_Written task 1_: In the electricity auction excerpt, which plant set the clearing price in the classroom example?
_Written task 2_: Continue the electricity auction excerpt from its last sentence.

_Excerpt_:

----------

Under vertical integration, it didn’t matter very much which plants a utility dispatched, since it usually owned all the plants anyway. Still, even though the utility was allowed a rate of return on their investment, the PUC tried to ensure the utility would attempt to keep the customer rates as low as reasonable, considering the plants in their fleet.
Least – expensive – first wasn’t (and isn’t) the only constraint. There are physical constraints also. All other things being equal, the dispatcher will choose to dispatch plants that are near the load so there won’t be excessive line loss. The dispatcher must also keep track of how much electricity a line can carry, and not overload any of the lines.
When I am teaching my grid class, I can always get a gasp out of the crowd by explaining the basic auction. “So,” I explain, “I’m the RTO, and I need 500 MW right now, or rather, I need it for the next five minutes. The auction runs every five minutes.” Power plant A steps up: I’ve got 200 MW for you, at 15 cents per kWh. Plant B steps up: I’ve got 100 MW for you, at 20 cents per kWh. Plant C steps up: I’ve got 300 MW for you, at 30 cents per kWh. I’m the RTO, and I answer: “Okay, plant A and plant B, I’ll take all your output. Now I have 300 MW. Plant C, I’ll buy 200 MW of your output, but I don’t need all 300 MW. I’ve got my 500 MW now. “All you plants, you get 30 cents per kWh for your output. Plant C has set the clearing price for this round.” At this point, the people in the class begin to shake their heads: “So plant A bid in at 15 cents and is getting 30 cents?” The answer is: “Yes, indeed.” That is how the auctions go. This “clearing price” system is usually considered the incontrovertible method by which ISOs run. I want to point out that not everyone is happy with this scheme. “Clearing Price” is not written in the heavens or in the laws of physics. It is just how the ISOs do things. It could be changed.
Shocking thing the second: RTO control
If you are paying off a high – priced plant, you can’t add any of that expense into your energy bid. But if you are receiving payments for Renewable Energy Certificates, you can take those payments into account and bid at a lower cost for your kWh. RTOs claim to be fuel – neutral, therefore, all expenses and income streams for all types of plants are equal in the eyes of an RTO. But some are more equal than others.
Shocking thing the third: payment according to their costs
The payment money depends on other people’s bids.
Setting a price for electricity in an RTO area is more complicated than setting a price for zucchini. You are going to have to compete separately on capital costs and production costs, and your bid is sliced, and it is diced. You have a kWh bid and a capacity bid and maybe an extra capacity payment bid (Pay for Performance, and maybe another payment for ancillary services). You don’t get to decide on any of these bids. And the RTO will be looking over your shoulder every five minutes to be sure you do it right.
IN AN RTO ENERGY AUCTION, power plants get paid the clearing price for those five minutes. They get paid the clearing price, no matter what they have bid.
The main explanation for Pay at the Clearing Price is that the clearing price is attached to the marginal cost (for the highest – priced plant), while Pay as Bid would mean that utilities would bid in at the price they hoped and expected to get, which would be more than their marginal costs. So, the bids would have some randomness that the RTO would not have a method to control. The plants would control their own bids. Exactly this sort of thing happens in real markets. Everyone tries to outguess and outcompete everyone else. Naturally, those in charge of the electricity “markets” hate this.

----------

_Dataset rows_:
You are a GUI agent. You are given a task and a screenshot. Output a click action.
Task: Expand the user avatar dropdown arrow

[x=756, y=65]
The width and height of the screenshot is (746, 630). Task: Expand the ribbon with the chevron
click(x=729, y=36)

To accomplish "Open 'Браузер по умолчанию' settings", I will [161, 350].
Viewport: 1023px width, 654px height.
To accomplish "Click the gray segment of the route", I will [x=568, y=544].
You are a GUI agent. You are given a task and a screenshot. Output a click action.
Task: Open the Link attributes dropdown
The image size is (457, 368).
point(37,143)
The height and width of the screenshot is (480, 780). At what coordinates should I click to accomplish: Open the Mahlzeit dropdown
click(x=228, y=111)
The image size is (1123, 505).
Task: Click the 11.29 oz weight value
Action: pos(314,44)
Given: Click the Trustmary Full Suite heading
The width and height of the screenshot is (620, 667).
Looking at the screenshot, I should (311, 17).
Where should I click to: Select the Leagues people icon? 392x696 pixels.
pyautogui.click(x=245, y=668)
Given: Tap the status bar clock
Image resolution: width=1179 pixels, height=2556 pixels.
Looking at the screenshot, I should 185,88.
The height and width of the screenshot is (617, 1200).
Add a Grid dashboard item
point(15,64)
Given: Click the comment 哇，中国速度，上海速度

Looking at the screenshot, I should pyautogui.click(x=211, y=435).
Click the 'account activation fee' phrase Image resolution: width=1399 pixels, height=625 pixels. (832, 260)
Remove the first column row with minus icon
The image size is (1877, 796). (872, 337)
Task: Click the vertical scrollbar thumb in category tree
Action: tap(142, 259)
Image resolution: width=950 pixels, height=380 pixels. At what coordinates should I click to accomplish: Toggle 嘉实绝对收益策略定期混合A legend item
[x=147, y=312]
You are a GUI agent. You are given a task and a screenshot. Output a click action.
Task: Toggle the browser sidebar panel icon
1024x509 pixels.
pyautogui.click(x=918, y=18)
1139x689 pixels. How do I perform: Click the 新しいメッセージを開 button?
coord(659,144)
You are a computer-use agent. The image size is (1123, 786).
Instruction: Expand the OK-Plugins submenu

----------

_Written answer 1_: Plant C, bidding 30 cents per kWh.

_Written answer 2_:
The supposed fear is that “Pay as Bid” would lead to higher prices. In fairness, that could be an issue for power plants, where there are just not that many bidders (unlike the hundreds of farmers that could supply zucchini or butter to Paris).
In real markets, after a while, everyone learns how to bid properly to make a living. Also, real markets tend to be a little cutthroat, which tends to benefit the consumer.
In the long run, RTO markets punish reliable plants and support unreliable plants.
In other words, we aim at having fuel – neutral markets, but once we do things differently and we are out – of – market, then pretty much anything we do is okay.
ISO – NE’s filing begins right after the main transmittal letter, and the first ISO – NE document within that filing is Attachment I – 1a. That document begins by describing how the current forward – capacity market is seriously flawed, to the point of actually being broken. Plants bid into the capacity market, giving the impression that plenty of capacity is available, but then, when those plants are called during a winter emergency, they say something like “Sorry, the cat ate my homework.” Actually, what they say is “Sorry, I can’t get any gas to run my plant.”
Even worse than its effects on the investment decisions for individual resources, however, is the effect of this exemption – laden, flawed availability – based performance metric on the New England fleet as a whole. Because resources that do not contribute to system reliability during scarcity conditions earn the same capacity payments as resources that do, it is profitable for resources with low costs and poor performance during scarcity conditions to remain in the capacity market. These low – cost, but poorly performing resources displace higher – cost but better – performing resources. These higher – cost resources, because they would contribute more to system reliability, are actually more cost – effective than the resources that displace them. In effect, then, the current FCM (forward capacity market) has a structural bias to select less – reliable resources, an outcome completely at odds with the goals of maintaining reliability in a cost – effective manner.
With nobody responsible for the grid, the unexpected consequences never seem to end.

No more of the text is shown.